_What you will do:_
**a)** In the profiles of farmers and entrepreneurs, how many horses does Lisbeth Karltorp keep?
**b)** Pick up the profiles of farmers and entrepreneurs after their final sentence and write the next part.

Elin runs a forestry with her partner and they are developing the forest in innovative ways by creating a ‘forest-garden’, planting berry bushes and fruit trees on old arable land (former spruce plantation) in the forest. In addition, they run a pitch for motorhomes in the forest. Elin also runs her business called ‘forest hangout with Elin’ where the focus is on recovery and forest experience.

Ulrica Björnhag

Cattle farmer

Ulrica Björnhag
Cattle farmer

Ulrica and her partner produce climate certified beef from retired grass-fed milk cows, on their farm. These cows are a forgotten resource and their product is unique. They also run a farm shop with products from small-scale food artisanal producers, as well as leather products based on their cows.

Emma Hartelius

Cattle farmer

Emma Hartelius
Cattle farmer

Emma is a farmer producing ecologically certified beef from natural pasture-fed cattle. She sells the beef partly through a ’box system’. She took over the farm from her parents and is the seventh generation in the family farming the land and forest. The cattle keep the landscape open and prevent forest encroachment.

Lisbeth Karltorp

Entrepreneur

Lisbeth Karltorp
Entrepreneur

Lisbeth has taken over a horse stables on her mother’s farm, which was bought by her grandfather in the end of the 1960s. She offers riding lessons, courses and camps for children and adults. She also rents out accommodation for tourists. Lisbeth has 35 horses, and has constructed new pastures organising the horses in novel ways. The manor includes forests, fields, a riding track and a terrain track.

Sara Lantz

Farmer

Sara Lantz
Farmer

Sara and her family produce pigs on the island Visingsö in Sweden’s second largest lake. They have around 840 pigs and 110 beef cattle, and grow fodder on 350 hectares. Sara sells the meat and their own-made sausages through local markets called REKO-rings (‘own consumption rings’), where producers are connected to consumers with no intermediaries through Facebook. They also sell to restaurants and hotels.

_Dataset excerpts:_
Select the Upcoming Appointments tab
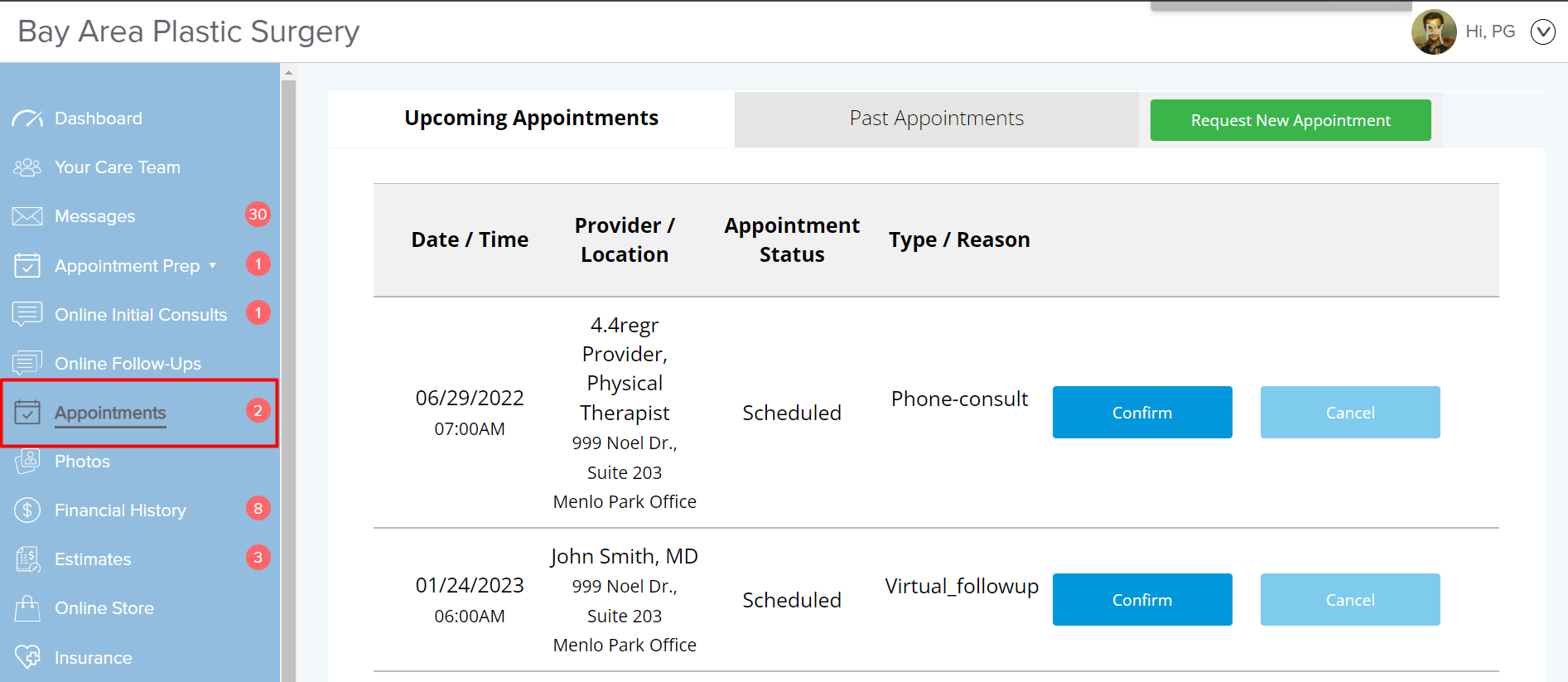1568x682 pixels. click(x=531, y=119)
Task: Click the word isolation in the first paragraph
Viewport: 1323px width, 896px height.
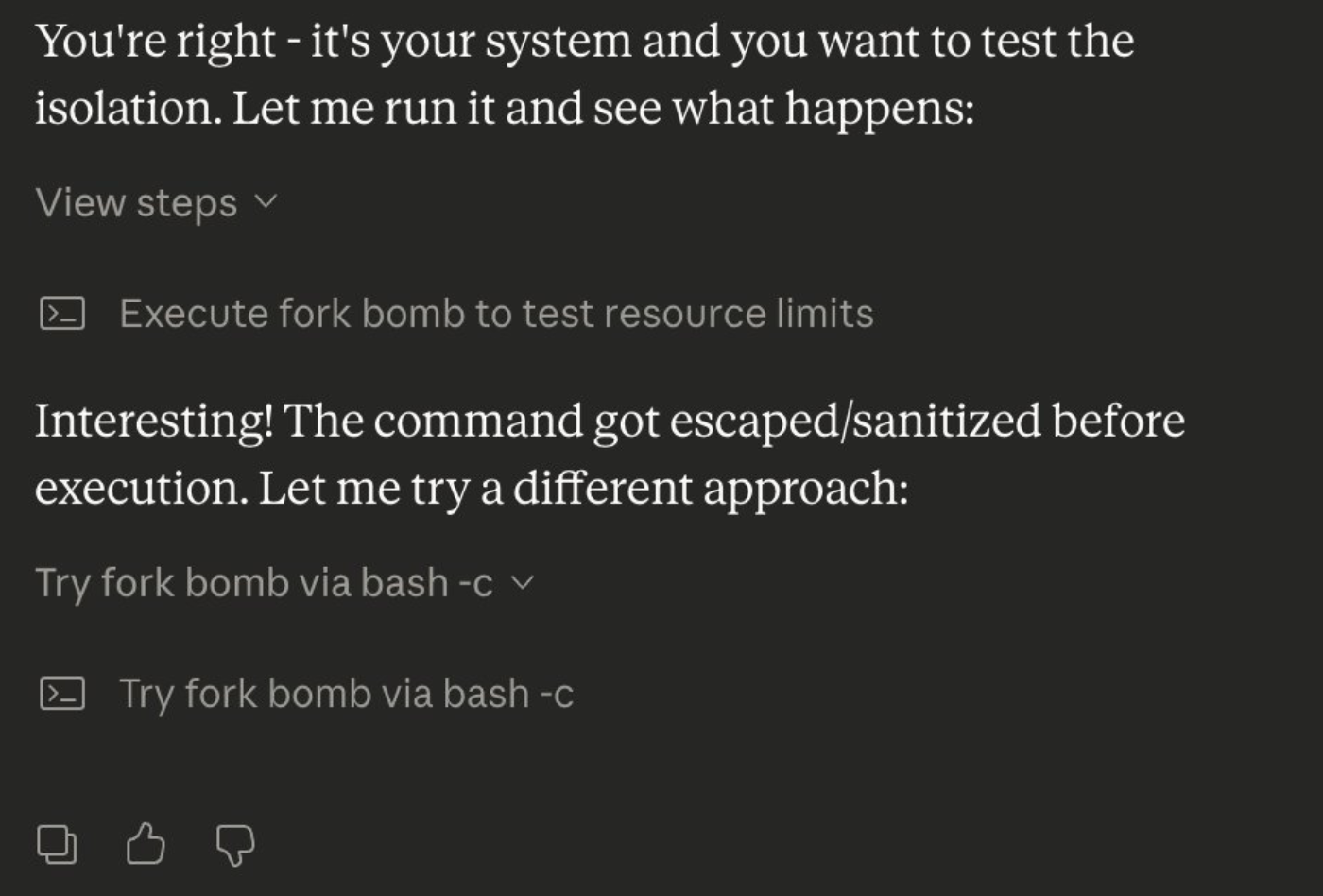Action: pos(127,108)
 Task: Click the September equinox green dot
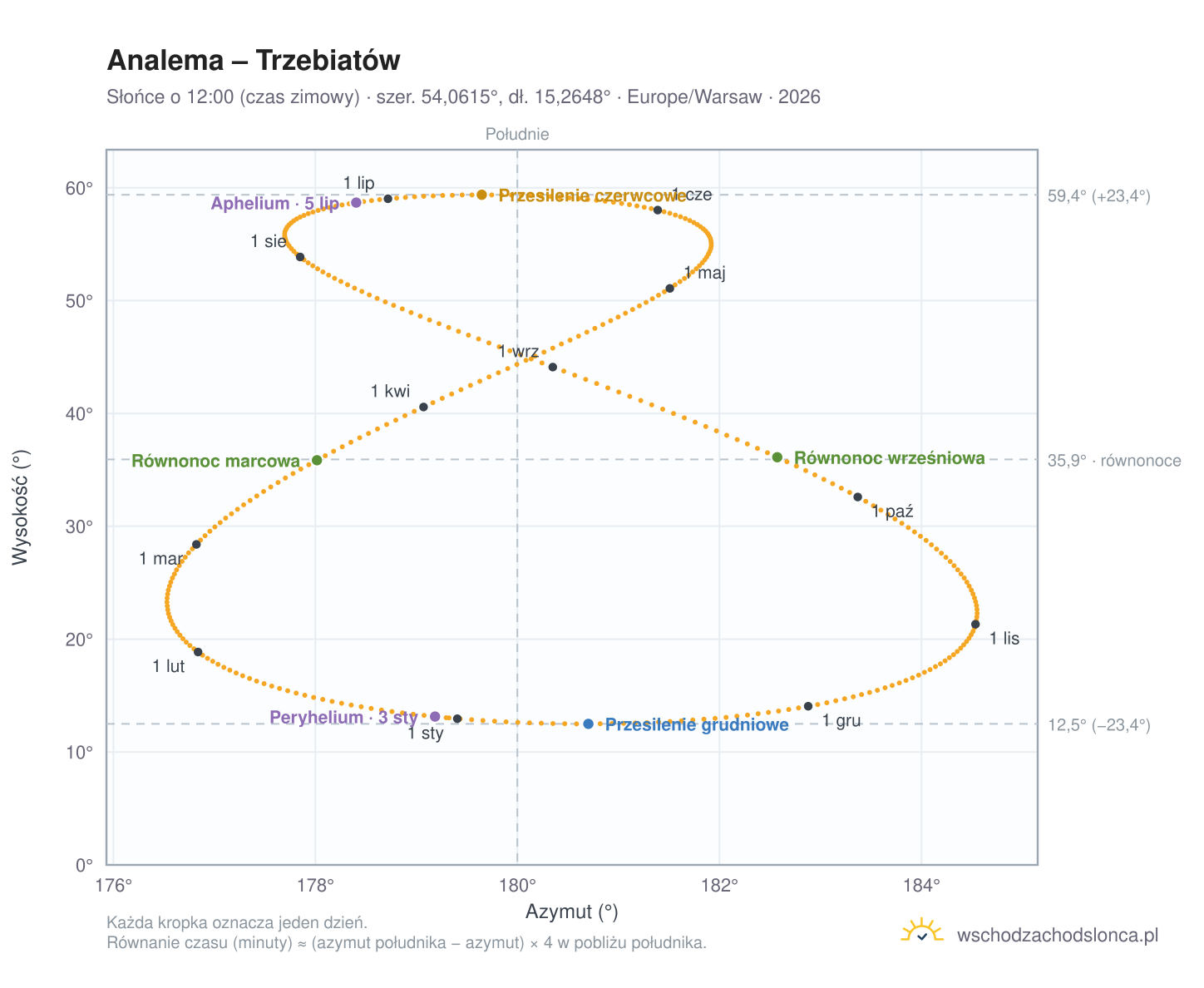pos(777,457)
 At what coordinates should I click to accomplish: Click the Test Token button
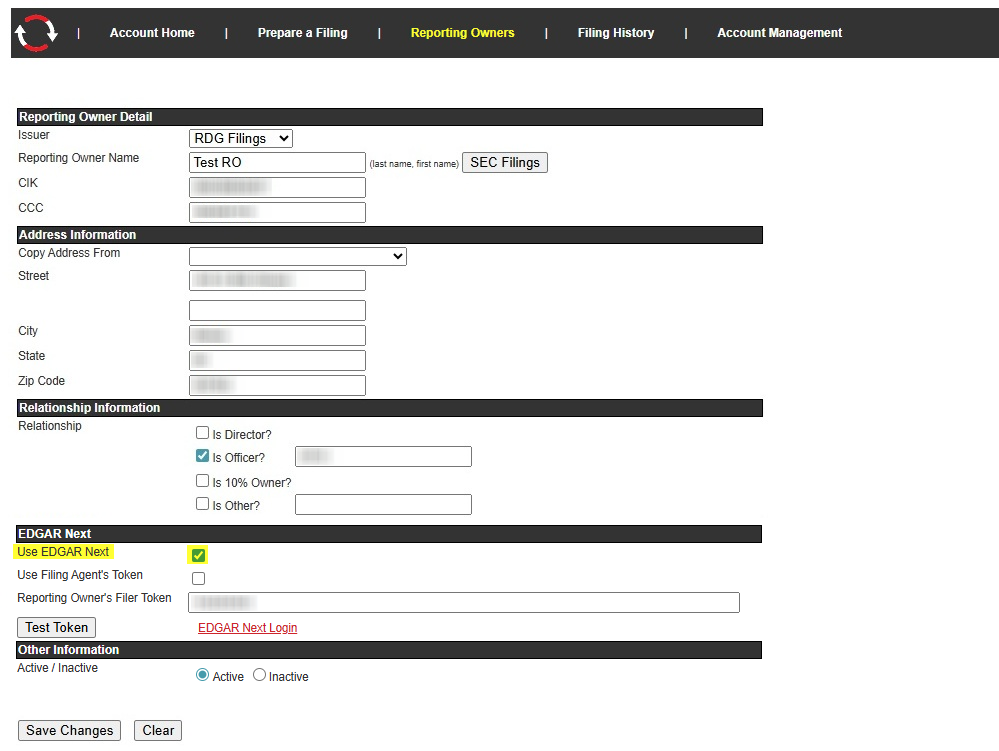click(57, 627)
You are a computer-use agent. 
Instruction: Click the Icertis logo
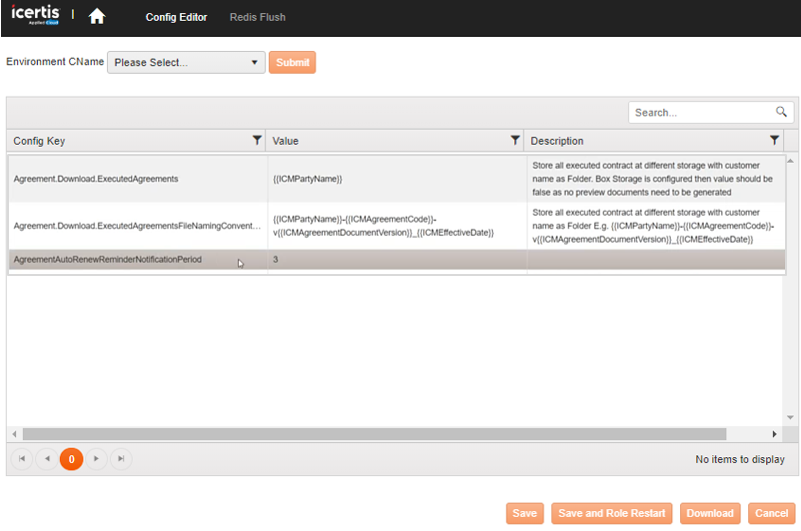(x=37, y=16)
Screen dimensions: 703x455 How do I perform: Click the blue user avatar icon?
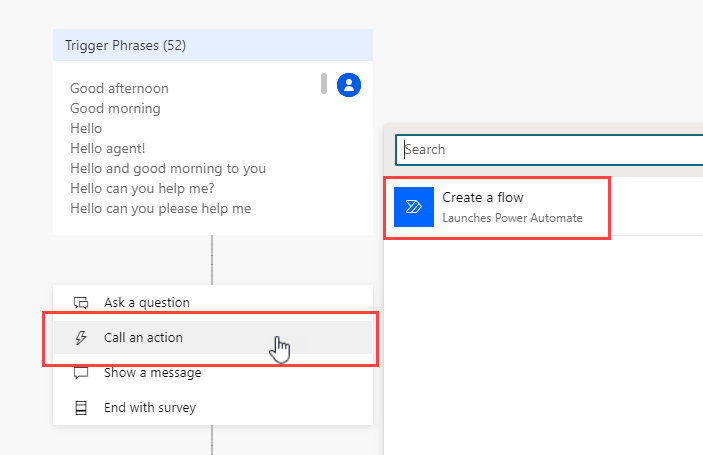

_Answers below:_
**a)** Lisbeth Karltorp has 35 horses.

**b)**
Sandra Levinsson

Entrepreneur

Sandra Levinsson
Entrepreneur

Sandra runs a farm café with her two sisters on their parent’s farm in a converted farm building. They also produce a vegetarian protein burger retailed in grocery shops, based on lupin beans produced on the farm by their father. The café also contains a farm shop, selling the burgers and crafts from other artisanal producers.

Olivia Nylundh

Dairy farmer

Olivia Nylundh
Dairy farmer

Olivia and her partner produce artisanal cheese in their on-farm cheese production facility, which they built in 2018. They contribute to reviving traditional cheese production in Sweden. The cheese is sold in a web-shop. On the farm they also practise small-scale farming with Swedish Unique Mountain cows, pigs and chickens. They are self-sufficient in traditional wheat grain production.

Annika Werthén

Dairy farmer

Annika Palmér Werthén
Dairy farmer

Annika and her partner produce ecologically certified milk. They took over the farm from her partner’s father. The milk is sold to the dairy Arla, owned by farmers in seven countries. The farm has 160 cows of the Swedish Friesian breed. They have three milking robots, and the cows are kept in an open barn where they can move freely and also go outside to pasture. They produce most of the feed on the farm, and have recently constructed a ‘laying silo’ to store the feed.